Bitcoin’s total market cap has been hovering at the USD 1 trillion mark of late, recent volatility notwithstanding, rivaling and even surpassing the size of the entire Brazilian stock market at times.
According to a recent Reddit thread, Brazilians are not surprised. One Reddit member suggested that this dynamic between the real and bitcoin was “fitting” considering that their currency is “trash right now.” This member, whose username is “Infectuz,” said that they were trying to get family members to jump on the bitcoin bandwagon, with some success, pointing to the BRL as the “tipping point.”
The jury is still out on how knowledgeable Brazil’s population of 212 million is on the leading cryptocurrency, according to the Reddit thread. Some members suggest that many are aware of bitcoin, but that the cryptocurrency’s reputation was tainted by past scandals. Another member suggested that while many Brazilians have heard about bitcoin, only a small percentage actually have the money to buy some.
The bitcoin ETF could be just in time for Brazil’s troubled economy.

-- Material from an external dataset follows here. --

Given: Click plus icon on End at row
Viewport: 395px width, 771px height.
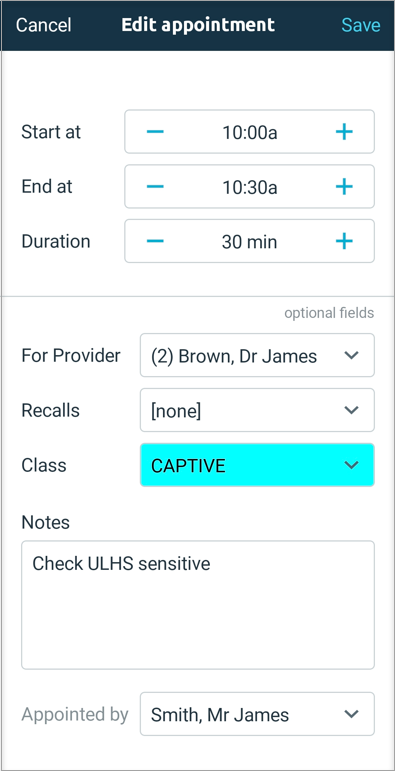Looking at the screenshot, I should pos(344,186).
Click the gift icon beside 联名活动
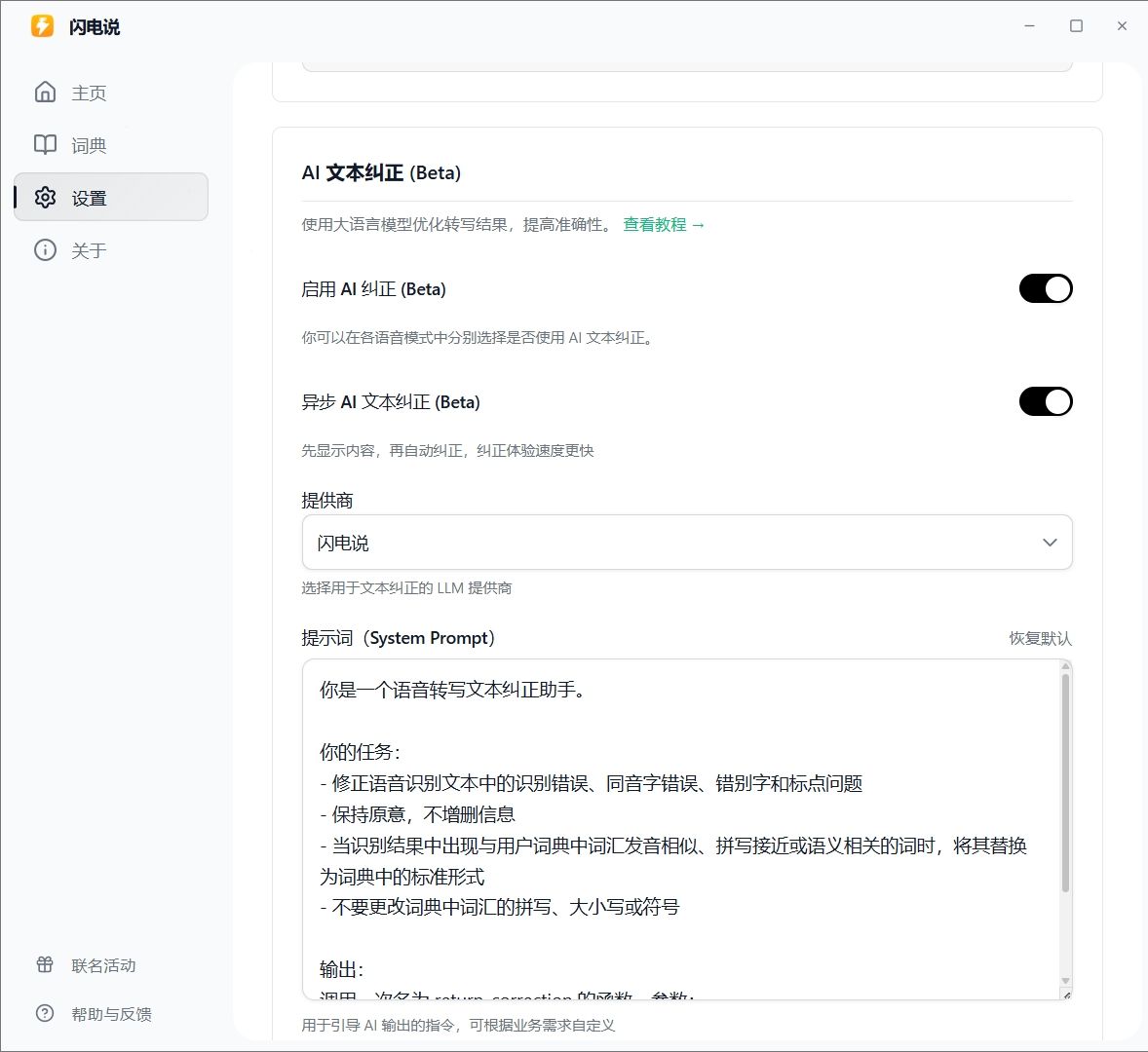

Soaring inflation coupled with a resurgence in COVID-19 cases has made it difficult for business owners to afford inventory and families to pay for groceries.
One hairdresser spotlighted by the Financial Times explained how when she was finally able to return to work after seven months of restrictions, the price for products such as gloves and hair color had gone through the roof, soaring by 200% and 100%, respectively. As a result, this business owner was forced to pass those higher costs onto her customers.
Meanwhile, with 21% of Brazil’s population living in poverty, a rate that is expected to rise this year, according to the World Bank, many households have been forced to go hungry at the worst possible time. Millions of Brazilians can reportedly no longer afford stable items like rice and black beans, whose prices are up 64% and 51%, respectively, in the 12-month period to March 2021. Conditions could get worse before they get better, with inflation in June poised to surpass 8%, higher than previous projections.
According to research, some 4 million people remain unbanked in the Latin American region while 400 million people have no access to a traditional bank account. While a bitcoin ETF might not be able to solve all of Brazil’s economic troubles, it could give the country’s citizens a fighting shot at gaining access to the financial services that they are so often excluded from.